- _Data section_

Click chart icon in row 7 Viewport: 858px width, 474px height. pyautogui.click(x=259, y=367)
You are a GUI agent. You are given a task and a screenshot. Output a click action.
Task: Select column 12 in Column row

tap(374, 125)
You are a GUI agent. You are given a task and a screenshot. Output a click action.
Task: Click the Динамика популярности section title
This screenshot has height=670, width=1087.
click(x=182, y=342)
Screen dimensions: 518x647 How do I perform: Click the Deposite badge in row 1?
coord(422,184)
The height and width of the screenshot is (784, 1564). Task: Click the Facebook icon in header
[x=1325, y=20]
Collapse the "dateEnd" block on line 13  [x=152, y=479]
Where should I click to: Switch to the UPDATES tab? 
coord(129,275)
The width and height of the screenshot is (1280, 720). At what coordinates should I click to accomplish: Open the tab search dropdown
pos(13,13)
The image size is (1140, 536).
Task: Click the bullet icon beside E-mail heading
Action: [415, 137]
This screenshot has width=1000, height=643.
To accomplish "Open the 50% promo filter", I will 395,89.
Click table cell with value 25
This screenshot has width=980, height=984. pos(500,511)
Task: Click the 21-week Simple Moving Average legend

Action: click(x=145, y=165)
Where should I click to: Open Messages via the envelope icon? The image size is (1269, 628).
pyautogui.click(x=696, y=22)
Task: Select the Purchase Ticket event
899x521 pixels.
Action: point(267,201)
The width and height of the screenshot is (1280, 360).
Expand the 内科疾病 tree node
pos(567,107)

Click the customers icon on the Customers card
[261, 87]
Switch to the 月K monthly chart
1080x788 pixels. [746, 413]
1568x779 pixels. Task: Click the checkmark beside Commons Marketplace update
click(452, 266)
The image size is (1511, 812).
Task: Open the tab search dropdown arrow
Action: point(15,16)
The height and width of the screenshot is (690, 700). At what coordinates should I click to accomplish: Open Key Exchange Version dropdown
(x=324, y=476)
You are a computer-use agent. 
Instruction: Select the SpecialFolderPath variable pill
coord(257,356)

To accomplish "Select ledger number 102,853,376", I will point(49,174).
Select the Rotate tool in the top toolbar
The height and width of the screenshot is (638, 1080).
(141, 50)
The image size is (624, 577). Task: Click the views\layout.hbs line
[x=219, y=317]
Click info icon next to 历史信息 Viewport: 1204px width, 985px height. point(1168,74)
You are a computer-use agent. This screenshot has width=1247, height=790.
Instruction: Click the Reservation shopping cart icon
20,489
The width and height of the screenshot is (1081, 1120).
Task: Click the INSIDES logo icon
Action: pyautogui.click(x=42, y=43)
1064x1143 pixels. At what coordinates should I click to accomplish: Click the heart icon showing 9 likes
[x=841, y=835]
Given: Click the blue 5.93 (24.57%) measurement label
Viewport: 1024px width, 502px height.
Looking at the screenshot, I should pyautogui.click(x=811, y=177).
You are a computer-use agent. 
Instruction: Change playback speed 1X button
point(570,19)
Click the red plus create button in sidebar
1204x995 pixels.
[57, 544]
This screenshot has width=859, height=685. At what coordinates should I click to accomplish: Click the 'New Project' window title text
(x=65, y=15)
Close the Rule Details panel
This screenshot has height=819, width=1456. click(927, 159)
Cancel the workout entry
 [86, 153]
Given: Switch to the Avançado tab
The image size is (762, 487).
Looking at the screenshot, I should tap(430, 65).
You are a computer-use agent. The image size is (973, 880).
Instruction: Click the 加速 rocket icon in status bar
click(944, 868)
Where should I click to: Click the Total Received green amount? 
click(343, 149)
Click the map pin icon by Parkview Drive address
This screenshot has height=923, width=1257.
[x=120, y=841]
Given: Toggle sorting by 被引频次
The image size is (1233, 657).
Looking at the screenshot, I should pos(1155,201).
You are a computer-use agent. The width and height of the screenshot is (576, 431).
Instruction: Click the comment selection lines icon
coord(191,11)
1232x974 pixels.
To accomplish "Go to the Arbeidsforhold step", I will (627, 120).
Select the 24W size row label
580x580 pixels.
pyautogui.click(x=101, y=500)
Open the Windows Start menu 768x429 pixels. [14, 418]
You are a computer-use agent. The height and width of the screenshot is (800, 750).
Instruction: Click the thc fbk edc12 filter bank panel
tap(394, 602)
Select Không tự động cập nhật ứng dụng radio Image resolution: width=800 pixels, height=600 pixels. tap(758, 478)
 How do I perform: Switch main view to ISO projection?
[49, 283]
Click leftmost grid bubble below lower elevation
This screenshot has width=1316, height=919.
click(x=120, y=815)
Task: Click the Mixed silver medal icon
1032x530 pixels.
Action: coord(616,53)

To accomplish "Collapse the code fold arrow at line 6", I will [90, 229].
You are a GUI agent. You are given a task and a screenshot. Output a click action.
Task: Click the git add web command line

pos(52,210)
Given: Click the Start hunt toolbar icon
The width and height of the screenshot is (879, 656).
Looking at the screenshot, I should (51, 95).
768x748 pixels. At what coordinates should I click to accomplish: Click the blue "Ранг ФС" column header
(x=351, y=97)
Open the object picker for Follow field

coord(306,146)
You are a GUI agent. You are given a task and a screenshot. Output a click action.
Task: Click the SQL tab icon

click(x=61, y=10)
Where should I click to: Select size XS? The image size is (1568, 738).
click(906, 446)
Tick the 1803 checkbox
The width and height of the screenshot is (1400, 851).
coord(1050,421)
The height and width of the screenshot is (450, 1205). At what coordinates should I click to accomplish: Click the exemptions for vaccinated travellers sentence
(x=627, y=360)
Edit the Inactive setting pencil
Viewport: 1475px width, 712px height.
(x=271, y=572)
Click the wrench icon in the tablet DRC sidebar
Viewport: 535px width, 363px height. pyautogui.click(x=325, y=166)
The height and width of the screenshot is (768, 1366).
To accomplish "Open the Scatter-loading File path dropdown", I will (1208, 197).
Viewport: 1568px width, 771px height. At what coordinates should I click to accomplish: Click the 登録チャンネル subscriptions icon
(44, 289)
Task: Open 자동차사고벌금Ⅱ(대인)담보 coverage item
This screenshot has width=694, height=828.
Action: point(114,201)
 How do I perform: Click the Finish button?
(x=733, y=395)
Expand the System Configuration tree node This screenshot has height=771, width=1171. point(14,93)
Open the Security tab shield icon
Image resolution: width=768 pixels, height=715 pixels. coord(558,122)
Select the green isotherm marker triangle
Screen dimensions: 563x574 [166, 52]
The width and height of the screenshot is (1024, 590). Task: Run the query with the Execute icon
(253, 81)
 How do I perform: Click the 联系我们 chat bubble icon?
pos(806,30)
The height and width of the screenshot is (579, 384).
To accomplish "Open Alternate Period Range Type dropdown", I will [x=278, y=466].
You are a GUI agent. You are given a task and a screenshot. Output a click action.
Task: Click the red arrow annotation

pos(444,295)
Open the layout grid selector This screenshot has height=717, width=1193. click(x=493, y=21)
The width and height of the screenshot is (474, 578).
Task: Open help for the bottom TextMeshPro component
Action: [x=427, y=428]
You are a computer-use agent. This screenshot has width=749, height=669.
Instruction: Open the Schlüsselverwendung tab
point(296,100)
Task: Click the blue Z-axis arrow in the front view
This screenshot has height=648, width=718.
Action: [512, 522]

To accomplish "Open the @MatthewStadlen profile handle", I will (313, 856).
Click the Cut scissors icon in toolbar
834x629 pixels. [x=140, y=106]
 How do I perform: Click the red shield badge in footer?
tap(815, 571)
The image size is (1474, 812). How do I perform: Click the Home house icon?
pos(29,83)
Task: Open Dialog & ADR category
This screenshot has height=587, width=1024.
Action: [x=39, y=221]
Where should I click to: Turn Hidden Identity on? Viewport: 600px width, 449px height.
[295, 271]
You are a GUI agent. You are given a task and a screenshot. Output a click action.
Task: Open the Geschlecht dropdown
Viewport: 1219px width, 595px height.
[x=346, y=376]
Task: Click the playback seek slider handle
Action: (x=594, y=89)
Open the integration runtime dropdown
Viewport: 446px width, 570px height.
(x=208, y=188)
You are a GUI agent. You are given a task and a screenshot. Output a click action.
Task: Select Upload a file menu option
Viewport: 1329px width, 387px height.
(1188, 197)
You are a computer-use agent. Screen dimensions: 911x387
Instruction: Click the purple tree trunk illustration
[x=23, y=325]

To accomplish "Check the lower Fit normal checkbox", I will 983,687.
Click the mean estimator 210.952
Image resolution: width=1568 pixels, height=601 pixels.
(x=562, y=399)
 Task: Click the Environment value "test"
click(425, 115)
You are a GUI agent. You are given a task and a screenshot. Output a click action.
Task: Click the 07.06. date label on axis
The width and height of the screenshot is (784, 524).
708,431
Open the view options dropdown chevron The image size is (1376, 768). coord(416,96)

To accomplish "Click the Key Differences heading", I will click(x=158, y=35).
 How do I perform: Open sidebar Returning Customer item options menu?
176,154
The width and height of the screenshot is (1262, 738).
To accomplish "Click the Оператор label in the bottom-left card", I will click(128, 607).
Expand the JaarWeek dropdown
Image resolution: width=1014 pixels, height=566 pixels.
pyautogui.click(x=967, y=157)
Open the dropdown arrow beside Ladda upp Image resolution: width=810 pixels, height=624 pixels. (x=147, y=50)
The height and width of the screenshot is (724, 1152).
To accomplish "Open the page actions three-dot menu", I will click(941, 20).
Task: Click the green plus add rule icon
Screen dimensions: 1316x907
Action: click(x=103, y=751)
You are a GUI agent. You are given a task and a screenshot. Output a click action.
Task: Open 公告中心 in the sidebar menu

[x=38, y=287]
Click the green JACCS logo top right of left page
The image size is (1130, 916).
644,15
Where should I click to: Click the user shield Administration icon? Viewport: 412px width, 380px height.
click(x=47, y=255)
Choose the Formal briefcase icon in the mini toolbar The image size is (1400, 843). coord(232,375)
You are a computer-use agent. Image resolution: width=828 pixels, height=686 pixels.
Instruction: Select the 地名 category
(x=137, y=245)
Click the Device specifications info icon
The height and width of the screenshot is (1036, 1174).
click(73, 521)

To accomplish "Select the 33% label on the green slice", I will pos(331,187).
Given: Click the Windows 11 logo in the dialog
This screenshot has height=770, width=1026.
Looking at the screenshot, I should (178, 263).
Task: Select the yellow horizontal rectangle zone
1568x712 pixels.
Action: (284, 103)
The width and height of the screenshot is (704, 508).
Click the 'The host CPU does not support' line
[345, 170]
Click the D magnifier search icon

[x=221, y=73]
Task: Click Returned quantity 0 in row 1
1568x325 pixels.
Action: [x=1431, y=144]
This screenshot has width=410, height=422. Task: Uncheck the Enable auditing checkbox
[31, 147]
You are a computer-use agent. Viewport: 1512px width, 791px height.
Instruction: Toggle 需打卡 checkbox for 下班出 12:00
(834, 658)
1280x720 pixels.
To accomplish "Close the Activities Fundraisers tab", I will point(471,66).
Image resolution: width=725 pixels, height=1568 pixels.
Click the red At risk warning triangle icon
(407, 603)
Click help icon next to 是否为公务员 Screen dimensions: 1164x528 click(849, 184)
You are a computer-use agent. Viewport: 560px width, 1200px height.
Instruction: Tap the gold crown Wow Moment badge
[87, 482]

- _Exercise goal_
Your answer should be each line of the data that contains the word "next", copied as it stands.

- _Completed exercise_
Click info icon next to 历史信息 Viewport: 1204px width, 985px height. point(1168,74)
Click help icon next to 是否为公务员 Screen dimensions: 1164x528 click(849, 184)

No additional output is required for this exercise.